V-54
Cognition, Behavior, and Memory
Evaluation of Bayesian confidence markers in reinforcement learning
Elias Franco Parras1, Nicolas Comay
1. Grupo de ciencias cognitivas.
Presenting Author:
elias.parras@mi.unc.edu.ar
Confidence in decision-making is a metacognitive process estimating the probability of correct choices and regulating the exploration-exploitation balance.
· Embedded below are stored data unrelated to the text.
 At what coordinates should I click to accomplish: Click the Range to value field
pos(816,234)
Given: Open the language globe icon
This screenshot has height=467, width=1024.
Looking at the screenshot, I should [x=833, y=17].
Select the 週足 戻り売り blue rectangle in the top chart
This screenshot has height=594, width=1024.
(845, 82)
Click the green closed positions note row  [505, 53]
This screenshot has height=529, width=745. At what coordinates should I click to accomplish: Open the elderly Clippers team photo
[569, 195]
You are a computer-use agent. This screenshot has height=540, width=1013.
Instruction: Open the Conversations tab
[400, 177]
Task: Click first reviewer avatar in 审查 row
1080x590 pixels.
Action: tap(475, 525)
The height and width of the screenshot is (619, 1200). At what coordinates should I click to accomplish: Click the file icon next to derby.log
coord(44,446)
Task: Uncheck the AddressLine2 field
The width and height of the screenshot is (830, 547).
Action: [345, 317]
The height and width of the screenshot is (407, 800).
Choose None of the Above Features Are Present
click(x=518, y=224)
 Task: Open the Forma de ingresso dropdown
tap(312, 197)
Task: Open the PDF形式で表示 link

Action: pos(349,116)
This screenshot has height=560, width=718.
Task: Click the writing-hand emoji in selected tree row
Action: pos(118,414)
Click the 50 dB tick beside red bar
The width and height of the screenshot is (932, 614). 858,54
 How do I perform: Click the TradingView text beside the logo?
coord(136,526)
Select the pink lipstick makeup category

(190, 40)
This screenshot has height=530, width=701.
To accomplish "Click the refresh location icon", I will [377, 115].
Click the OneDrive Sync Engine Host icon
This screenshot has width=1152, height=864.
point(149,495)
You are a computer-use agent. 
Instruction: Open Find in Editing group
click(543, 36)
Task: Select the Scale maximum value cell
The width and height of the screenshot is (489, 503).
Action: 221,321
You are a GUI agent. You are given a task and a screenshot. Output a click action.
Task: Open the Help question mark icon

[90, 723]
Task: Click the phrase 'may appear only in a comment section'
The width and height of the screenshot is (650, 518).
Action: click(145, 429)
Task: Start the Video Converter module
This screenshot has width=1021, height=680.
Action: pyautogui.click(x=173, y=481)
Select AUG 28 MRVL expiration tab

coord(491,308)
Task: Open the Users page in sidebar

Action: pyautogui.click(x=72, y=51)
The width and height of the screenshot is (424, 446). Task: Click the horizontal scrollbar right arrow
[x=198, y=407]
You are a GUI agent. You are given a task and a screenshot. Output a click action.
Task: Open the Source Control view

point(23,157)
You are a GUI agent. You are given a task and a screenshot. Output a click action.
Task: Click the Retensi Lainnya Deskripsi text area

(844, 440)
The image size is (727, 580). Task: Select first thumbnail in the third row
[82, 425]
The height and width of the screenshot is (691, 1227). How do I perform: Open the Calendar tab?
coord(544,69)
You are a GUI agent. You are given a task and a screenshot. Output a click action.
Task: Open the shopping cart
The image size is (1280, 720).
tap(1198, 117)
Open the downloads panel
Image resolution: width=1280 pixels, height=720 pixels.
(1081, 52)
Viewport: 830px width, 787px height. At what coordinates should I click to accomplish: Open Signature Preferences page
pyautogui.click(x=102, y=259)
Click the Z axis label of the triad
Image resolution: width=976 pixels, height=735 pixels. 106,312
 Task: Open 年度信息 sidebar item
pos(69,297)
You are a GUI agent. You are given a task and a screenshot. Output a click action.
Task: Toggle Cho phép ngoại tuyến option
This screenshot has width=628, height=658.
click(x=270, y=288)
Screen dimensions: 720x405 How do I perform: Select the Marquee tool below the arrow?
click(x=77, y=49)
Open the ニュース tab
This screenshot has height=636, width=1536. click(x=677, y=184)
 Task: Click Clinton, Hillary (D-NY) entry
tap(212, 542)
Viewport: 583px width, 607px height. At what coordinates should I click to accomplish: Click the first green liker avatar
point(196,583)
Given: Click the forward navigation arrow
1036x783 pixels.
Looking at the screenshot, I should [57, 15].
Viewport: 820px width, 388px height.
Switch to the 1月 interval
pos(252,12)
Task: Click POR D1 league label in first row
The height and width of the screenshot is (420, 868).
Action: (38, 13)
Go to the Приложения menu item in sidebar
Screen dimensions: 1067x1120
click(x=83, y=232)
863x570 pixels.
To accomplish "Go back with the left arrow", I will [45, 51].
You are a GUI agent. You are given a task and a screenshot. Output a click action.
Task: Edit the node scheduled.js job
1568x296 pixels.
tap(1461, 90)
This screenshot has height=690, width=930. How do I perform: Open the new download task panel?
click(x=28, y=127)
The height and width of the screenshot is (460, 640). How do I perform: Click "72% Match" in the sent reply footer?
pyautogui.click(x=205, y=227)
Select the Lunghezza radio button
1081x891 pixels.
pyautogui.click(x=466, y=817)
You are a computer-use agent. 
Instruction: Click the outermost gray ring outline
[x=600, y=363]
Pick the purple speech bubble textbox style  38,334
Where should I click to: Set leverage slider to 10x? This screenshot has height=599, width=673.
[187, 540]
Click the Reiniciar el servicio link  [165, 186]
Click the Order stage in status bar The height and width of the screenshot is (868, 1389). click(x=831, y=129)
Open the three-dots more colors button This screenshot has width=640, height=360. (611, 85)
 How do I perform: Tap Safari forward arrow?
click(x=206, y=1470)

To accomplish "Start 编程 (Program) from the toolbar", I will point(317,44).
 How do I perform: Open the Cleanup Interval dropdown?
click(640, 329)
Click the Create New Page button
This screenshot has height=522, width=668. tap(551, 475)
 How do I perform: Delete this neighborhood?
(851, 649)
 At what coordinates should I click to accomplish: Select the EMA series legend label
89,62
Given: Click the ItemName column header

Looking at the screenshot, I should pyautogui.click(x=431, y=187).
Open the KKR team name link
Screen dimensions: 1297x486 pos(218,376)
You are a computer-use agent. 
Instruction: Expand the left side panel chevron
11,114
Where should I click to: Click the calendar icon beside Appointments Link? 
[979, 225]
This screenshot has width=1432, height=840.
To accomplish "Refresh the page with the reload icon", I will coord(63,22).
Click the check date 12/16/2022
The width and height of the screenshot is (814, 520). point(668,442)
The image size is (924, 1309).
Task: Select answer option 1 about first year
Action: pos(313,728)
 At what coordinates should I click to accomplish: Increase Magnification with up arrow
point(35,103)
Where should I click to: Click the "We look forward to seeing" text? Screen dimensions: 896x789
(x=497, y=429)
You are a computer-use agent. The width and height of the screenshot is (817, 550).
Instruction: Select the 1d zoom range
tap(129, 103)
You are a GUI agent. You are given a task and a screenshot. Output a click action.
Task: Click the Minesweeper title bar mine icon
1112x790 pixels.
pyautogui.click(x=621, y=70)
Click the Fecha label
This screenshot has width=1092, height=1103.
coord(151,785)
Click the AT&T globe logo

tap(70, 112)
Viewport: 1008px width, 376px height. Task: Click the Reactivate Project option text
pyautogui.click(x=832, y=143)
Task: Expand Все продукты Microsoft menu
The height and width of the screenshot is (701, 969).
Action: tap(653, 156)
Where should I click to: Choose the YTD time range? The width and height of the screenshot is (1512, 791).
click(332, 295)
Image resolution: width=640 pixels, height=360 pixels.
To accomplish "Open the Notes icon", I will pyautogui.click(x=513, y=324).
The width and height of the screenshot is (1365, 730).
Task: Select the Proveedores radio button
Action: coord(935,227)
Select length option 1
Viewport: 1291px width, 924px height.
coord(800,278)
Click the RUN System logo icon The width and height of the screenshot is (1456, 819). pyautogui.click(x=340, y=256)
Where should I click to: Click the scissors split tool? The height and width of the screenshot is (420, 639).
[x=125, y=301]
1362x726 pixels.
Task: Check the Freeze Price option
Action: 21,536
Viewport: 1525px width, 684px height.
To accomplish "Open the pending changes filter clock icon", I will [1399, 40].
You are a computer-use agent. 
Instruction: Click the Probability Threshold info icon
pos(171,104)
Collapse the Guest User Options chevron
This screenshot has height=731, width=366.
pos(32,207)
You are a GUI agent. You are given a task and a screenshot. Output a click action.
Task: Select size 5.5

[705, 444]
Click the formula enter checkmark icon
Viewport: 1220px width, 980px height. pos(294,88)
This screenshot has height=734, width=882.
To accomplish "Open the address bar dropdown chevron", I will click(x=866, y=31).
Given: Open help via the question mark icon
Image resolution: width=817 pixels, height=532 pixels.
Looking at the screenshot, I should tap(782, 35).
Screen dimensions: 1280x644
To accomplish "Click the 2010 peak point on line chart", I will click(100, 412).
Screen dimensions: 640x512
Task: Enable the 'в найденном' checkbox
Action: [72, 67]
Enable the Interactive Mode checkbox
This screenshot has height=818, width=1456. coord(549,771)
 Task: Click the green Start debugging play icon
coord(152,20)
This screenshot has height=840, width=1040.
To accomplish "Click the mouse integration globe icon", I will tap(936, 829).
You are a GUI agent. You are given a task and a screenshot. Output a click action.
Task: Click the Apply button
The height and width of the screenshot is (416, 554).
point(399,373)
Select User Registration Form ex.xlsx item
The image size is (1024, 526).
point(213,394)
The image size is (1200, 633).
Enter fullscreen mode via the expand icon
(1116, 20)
The Bayesian Confidence Hypothesis (BCH) posits this follows probabilistic rules with three signatures: (1) calibration between certainty and accuracy, (2) differential confidence modulation based on discriminability (higher in correct responses, lower in errors), and (3) intermediate confidence under neutral evidence. Its validity in reinforcement learning remains scarcely explored. This pre-registered study evaluated these signatures in a two-armed bandit task (30 adults, 600 trials/subject). Participants chose options with Beta reward distributions, reported confidence (1–4 scale) before feedback, and earned 0–100 points. Analyses utilized mixed logistic regression, ANOVAs, and t-tests. Signature 1 was confirmed: confidence predicted performance (Odds Ratio=3.87, t(29)=9.98, p<.001). Signature 2 was partially confirmed: confidence increased in correct trials (η²G=0.311) but didn't decrease in errors (η²G=0.034), revealing overconfidence and valence biases. Signature 3 was unconfirmed: participants showed underconfidence lacking information (M=0.39 vs. 0.5, p=.045), suggesting adaptive early exploration. Confidence acts as a dynamic metacognitive marker in reinforcement learning, with systematic deviations from normative models.